On the flip side, a major strength of this study is its reliance on data sources that are quite unique: good quality administrative data on health service use by health condition and related information on public spending, and a unique data set based on the only STEPs survey that gathered information on NCD-related health service use and OOP spending; and supplemental household surveys that made cross-validation of the STEPs estimates possible. There was reasonable agreement in the estimate of inpatient and outpatient service utilization for CVD and diabetes mellitus patients between the STEPs data and administrative data. Moreover, the STEPs survey based estimates of CVD related out-of-pocket expenditures on outpatient care corresponded well with the HSES estimate of OOP expenditures for cardiovascular outpatient caregiven the context of the downward biasedness of health expenditure estimates based on surveys of consumption expenditure.

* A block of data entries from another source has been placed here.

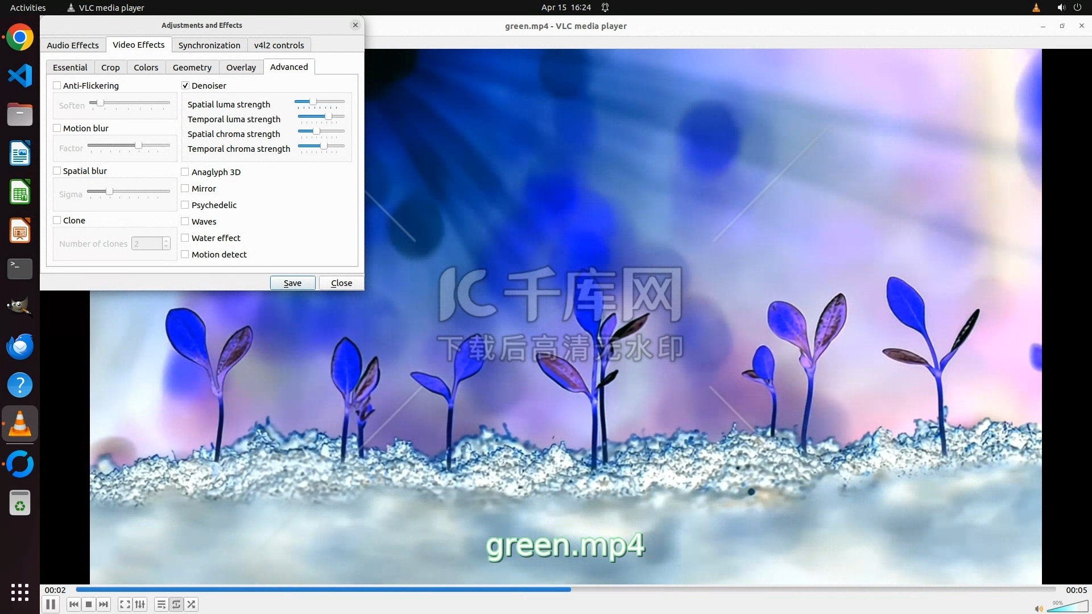Enable the Motion blur checkbox
1092x614 pixels.
point(57,128)
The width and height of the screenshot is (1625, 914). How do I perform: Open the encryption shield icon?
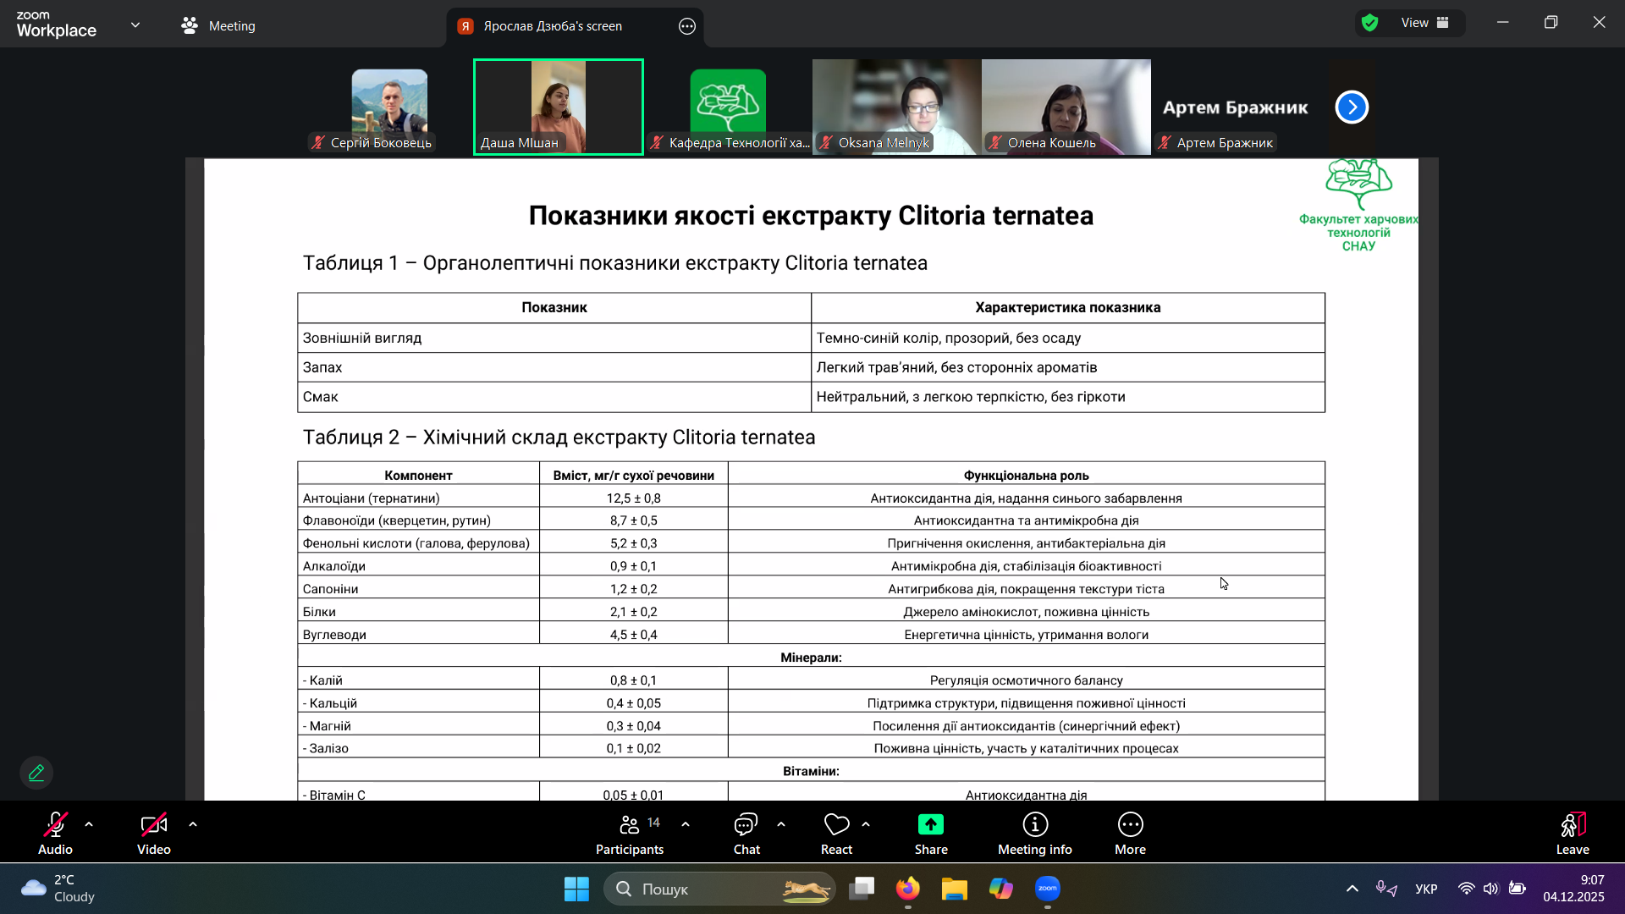click(1370, 23)
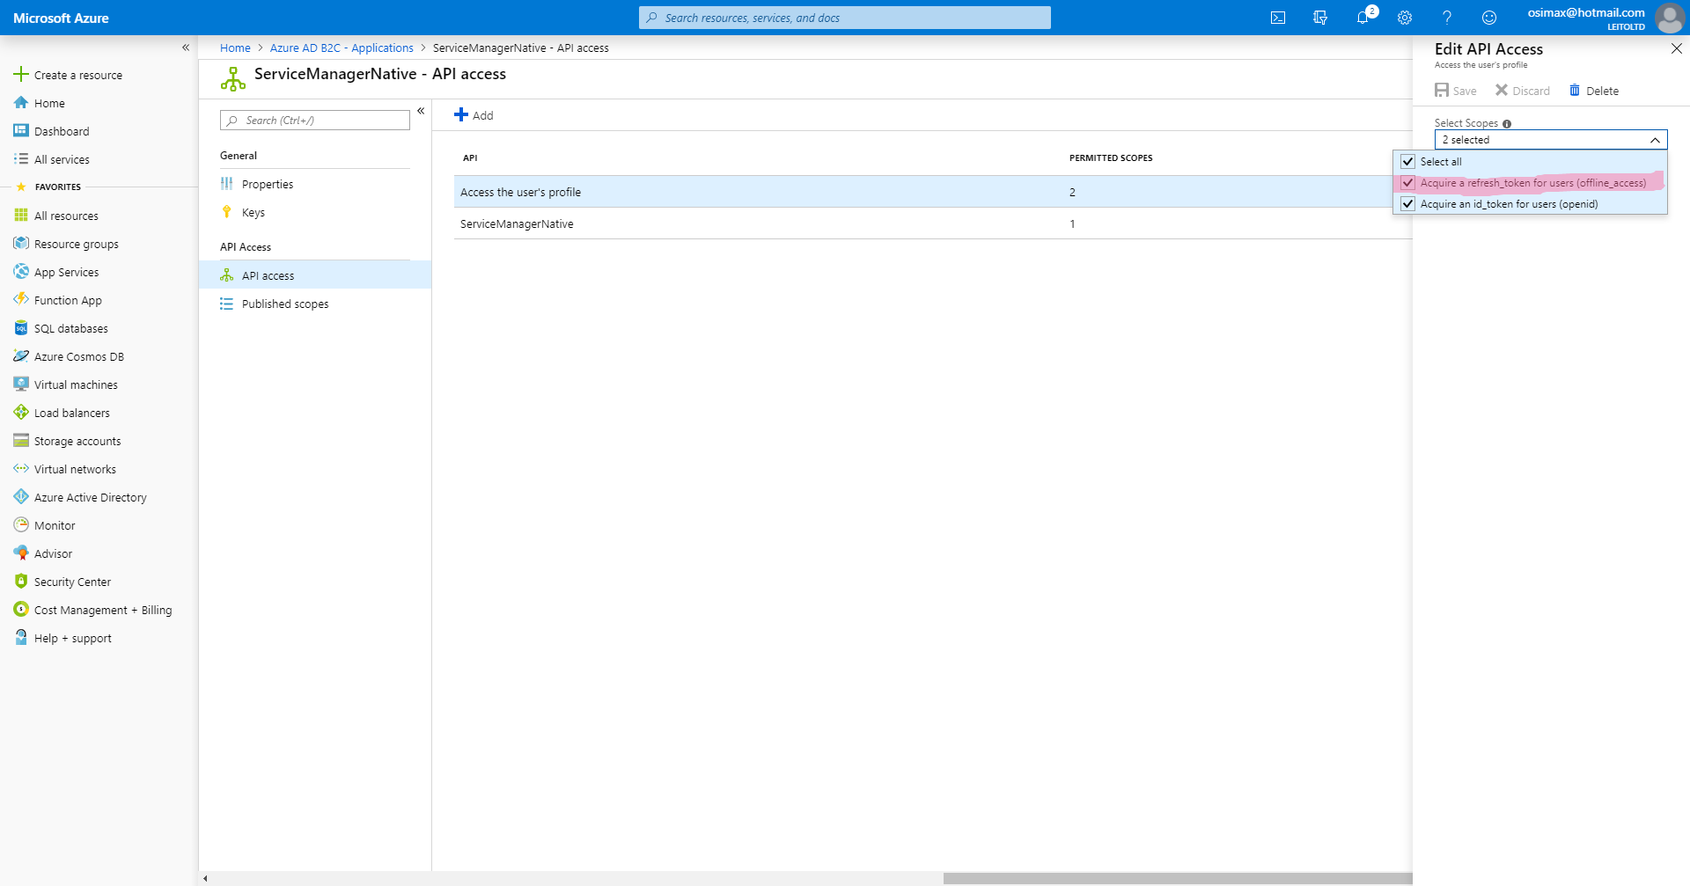Send feedback using the smiley icon

pos(1488,18)
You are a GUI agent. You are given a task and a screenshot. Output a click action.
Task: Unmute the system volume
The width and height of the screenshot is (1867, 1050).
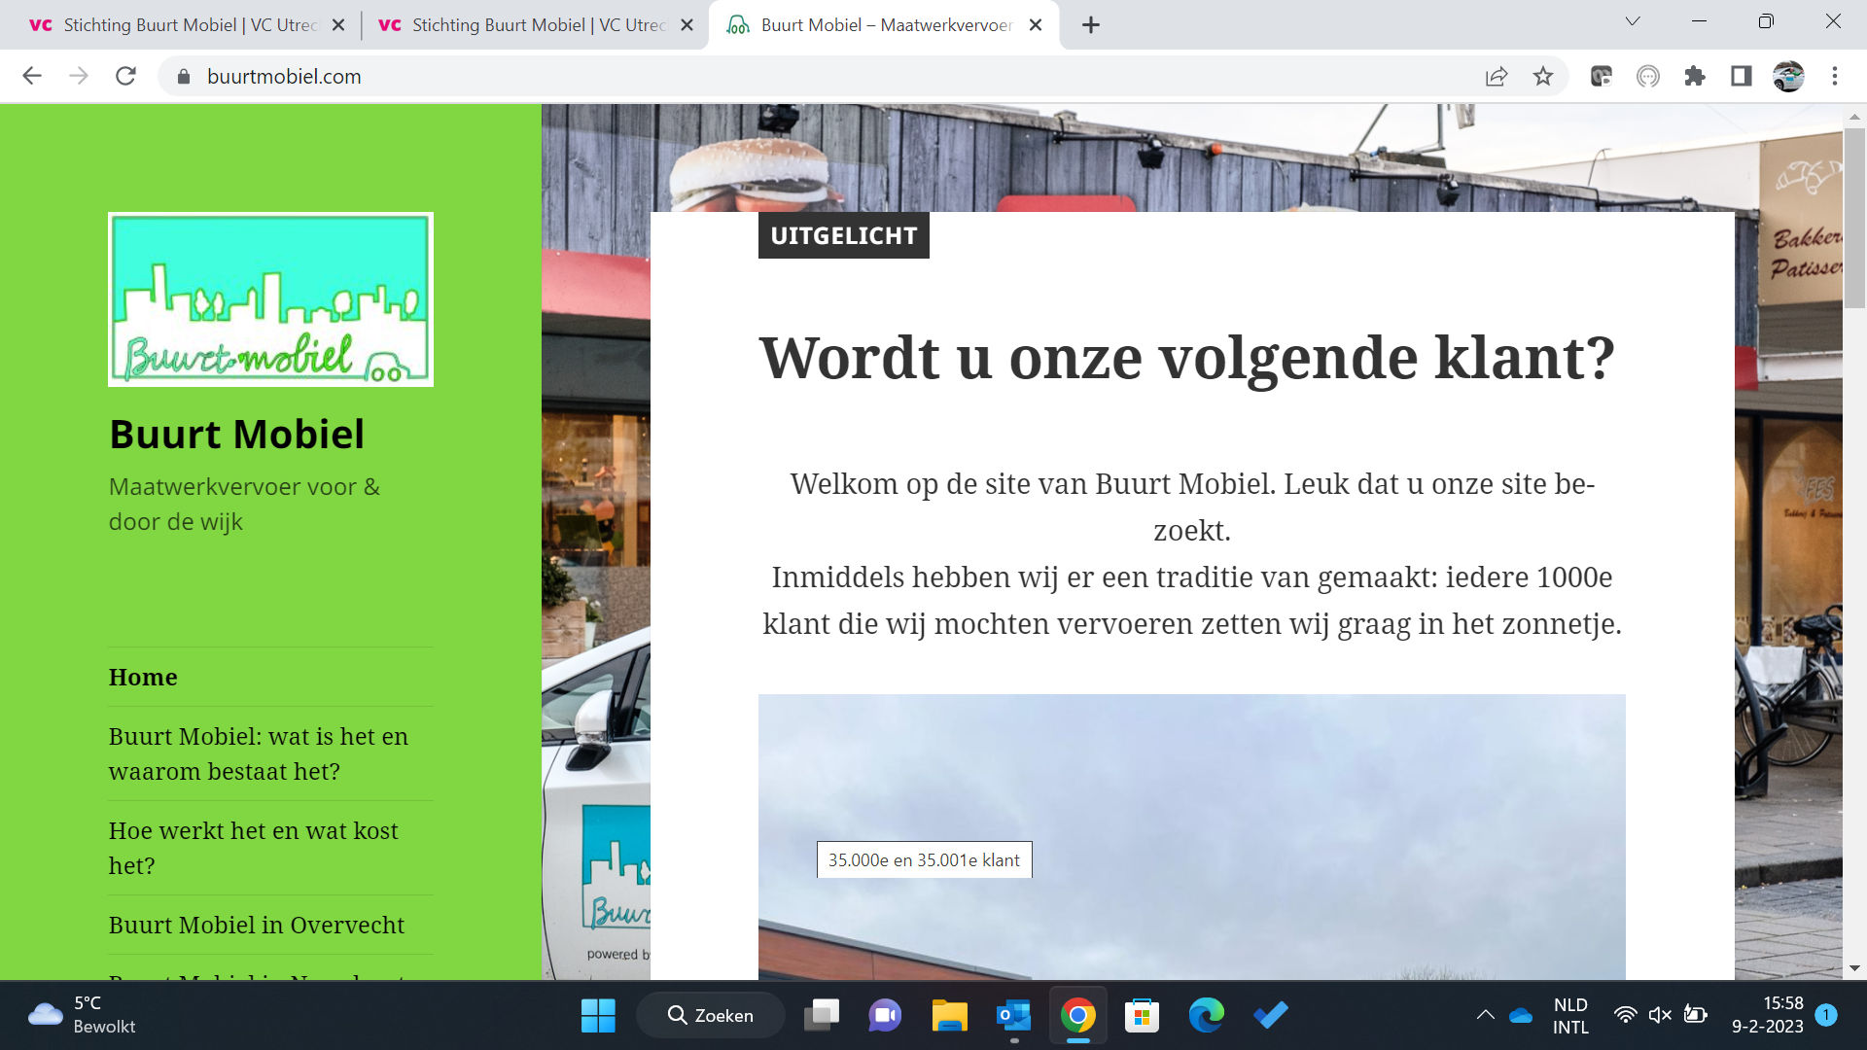click(x=1658, y=1015)
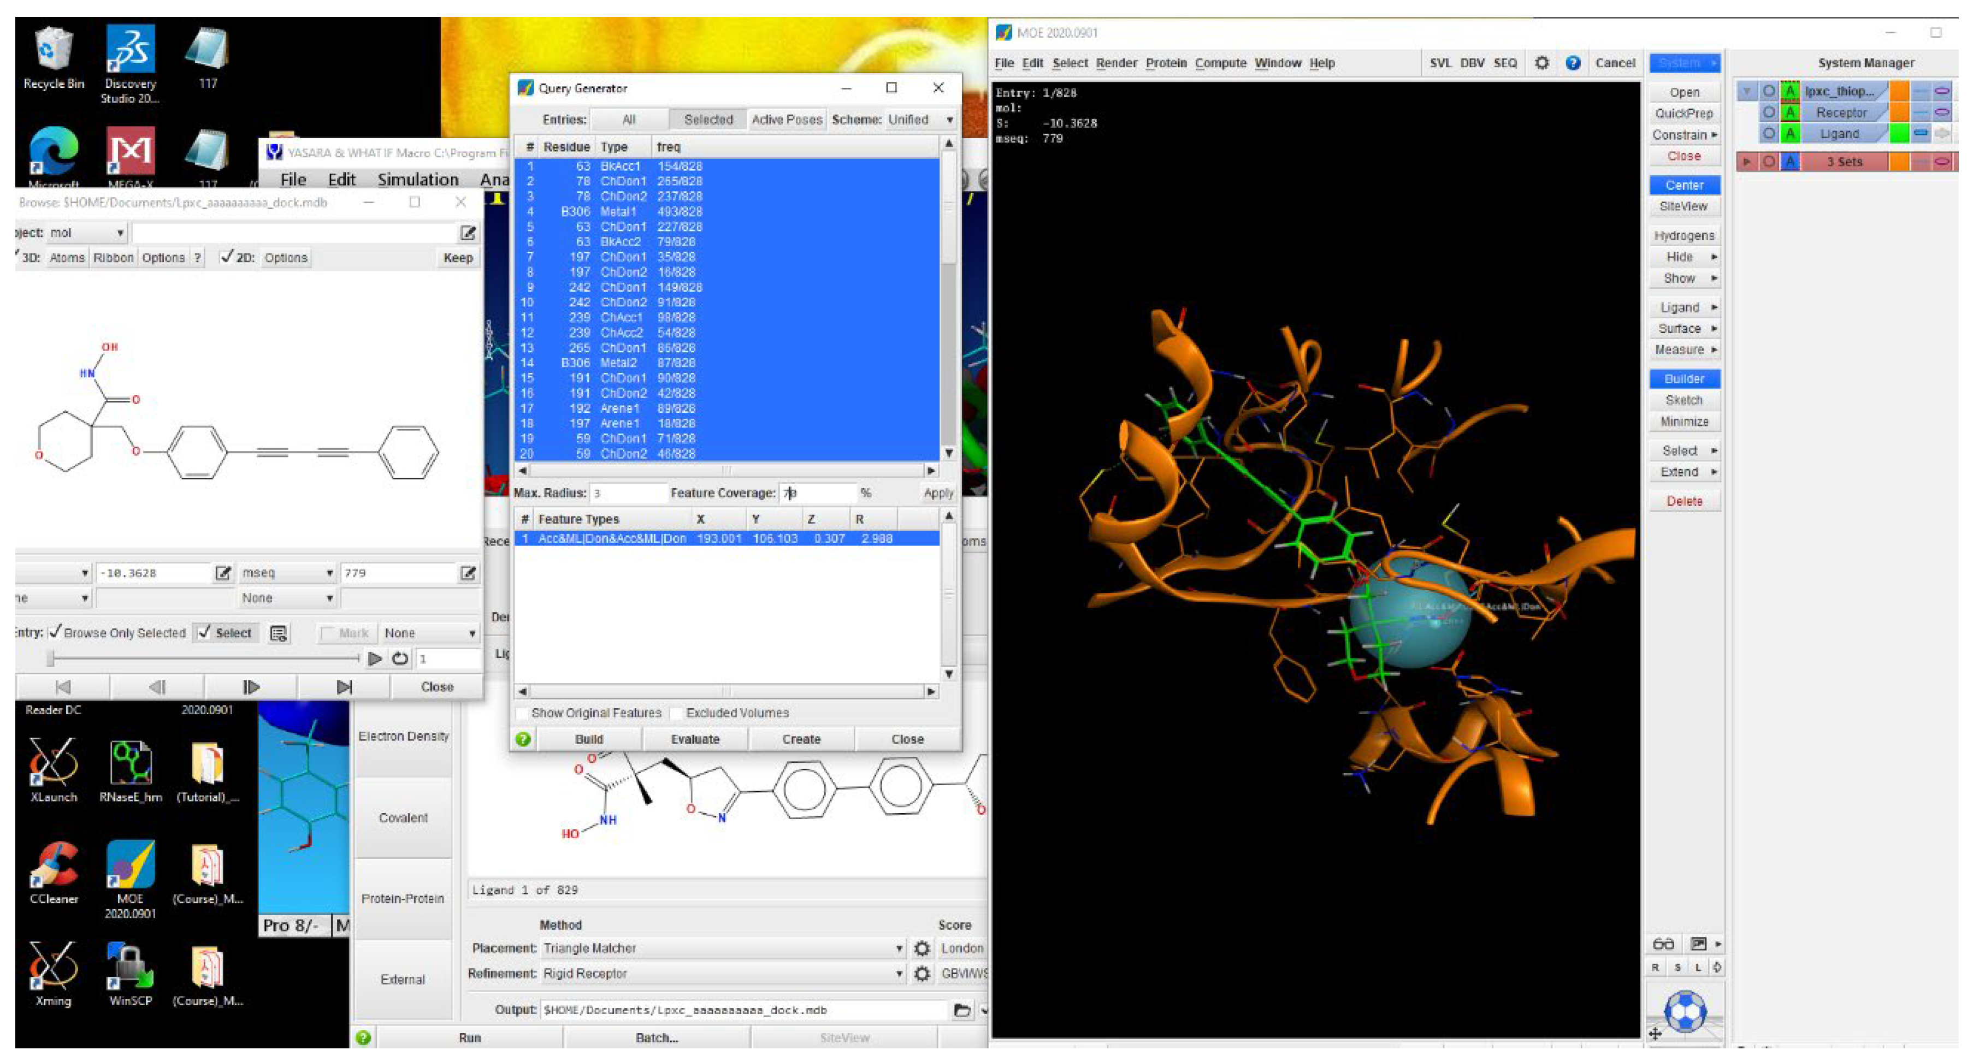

The findings of our study were based on triangulating multiple data sources that allow for consistency checks across a variety of sources. Yet the need to provide more robust information calls attention to the need for greater consistency across surveys in terms of disease and health spending subcategories. Our finding of a high share of OOP spending for NCDs in Mongolia which ostensibly enjoys universal health coverage, provides an important cautionary tale for LMICs in a similar situation. Improvement in the quality of services at the primary care level and rural health care facilities, where the poor mainly attend, is desirable together with an effective exemption policy for user fees at higher level hospitals. Investments in prevention programs under the Mongolian NCD strategy may need further strengthening. Heightened scrutiny of OOP payments in public facilities and strategic purchasing that allows for more coordination in care provided by public and private sectors may also help control OOP health expenditure growth.